Bishops’ "lavish lifestyles" cost £100,000-a-year on top of their salary, the Church of England has revealed, amid fears that the parish system will collapse under financial ruin.
Houses with more than six bedrooms, gardeners, chauffeurs and entertaining and hospitality are among the "opulent" spending by the Church of England’s 42 diocesan bishops – each of whom earn £46,180 per year.
Church officials released the new financial data ahead of the sitting of General Synod, the Church’s legislative body, which will run from Friday to Monday.
The figures revealed that bishops receive up to £100,000 on top of their salary, sparking criticism from Synod members who are calling for them to stop "living like Kings or Queens while the Church of England goes bankrupt".
The criticism comes after the Archbishop of York, the Rt Rev Stephen Cottrell, last year drew criticism for his vision of "a revitalised parish system within which new and inherited worshipping communities flourish together" amid fears that the parish system was being dismantled as it battles against financial ruin amid multi-million debt as it struggles to pay clergy.
Church leaders are also trying to recruit new churchgoers amid a declining number of congregants.
In written questions submitted ahead of the conference, Sam Margrave, a lay member of General Synod and a former local councillor, asked Church Commissioners, who are responsible for managing the Church’s £9.2 billion investment fund, details relating to bishops’ spending in 2020.
The published data shows that the average annual cost of the ongoing maintenance of bishops’ houses is £70,310 per house, that 26 bishops live in houses with more than six bedrooms, and that "a number of bishops have staff who will on occasion do some driving for them in particular situations".
It also showed bishops had an average local expenses spend of £36,976, and their average spend on meetings and hospitality was £3,200.
However, in 2019, for a pre-Covid-19 comparison, average local spend was £53,446, and average spend on meetings and hospitality was £15,238.
The last time similar data was published was in 2015. At the time, it found that the average annual cost of the ongoing maintenance of bishops’ houses was £61,079 per house, that 26 bishops lived in houses with more than six bedrooms, and that 11 bishops had drivers (four of whom also acted as gardeners) at a total cost of £207,400 per year.
Responding to the latest data, Mr Margrave said: "As a member of General Synod for over a decade I have questioned the cost of bishops’ lavish lifestyles, and opulence at the top while parishes up and down the country struggle to meet their bills, and even close their door.
"Parishes are having to find the Parish Share which is a tax on local Churches, some of which goes to the national church.
"The Church of England as things currently stand is in danger of being one of the country’s largest pyramid schemes.
"If we are to maintain a presence in every community and have a bias to the poor, we need to change the way money is shared out … Bishops should be helping the poor, not helping themselves."

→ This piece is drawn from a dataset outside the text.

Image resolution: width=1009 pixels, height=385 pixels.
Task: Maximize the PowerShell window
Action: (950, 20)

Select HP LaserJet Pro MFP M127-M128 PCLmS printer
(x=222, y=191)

He added: "No one needs to live in a £2 million house. There are plenty of large houses in every diocese near an estate church. It’s time bishops got out into the real world and stopped living like Kings or Queens while the Church of England goes bankrupt."
In response to Mr Margrave’s question submitted ahead of General Synod, Dr Eve Poole, Third Church Estates Commissioner, said: "This question has not been asked since 2015 so we are grateful for its timeliness: in the light of Transforming Effectiveness, we are currently working with bishops to review episcopal costs, so we invite members of Synod to contact the Secretary of the Bishoprics and Cathedrals Committee with any views they may have on this subject."

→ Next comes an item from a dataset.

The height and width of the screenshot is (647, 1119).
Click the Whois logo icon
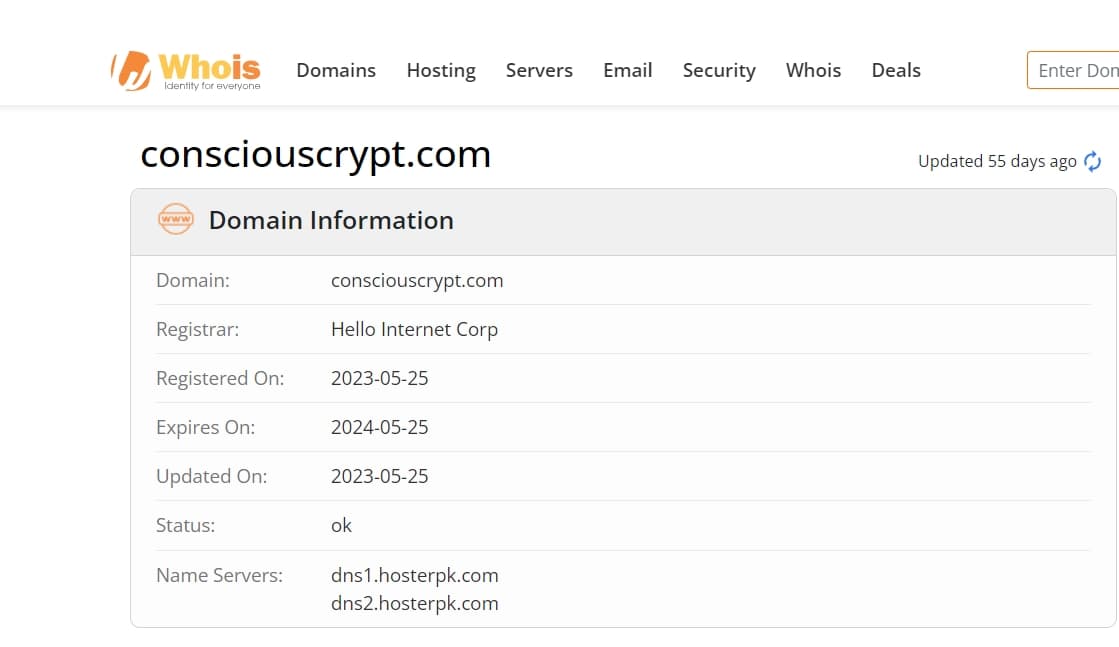[131, 71]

She added that Church Commissioners are required to provide a house for a diocesan bishop which is "reasonably suitable for the purpose", and that their stipends and support for their ministry is paid as per the requirements of the Episcopal Endowments and Stipends Measure 1943.
"Bishops’ expenses are effectively delegated through the block grant process, so individual queries would need to be taken up with bishops directly," she added.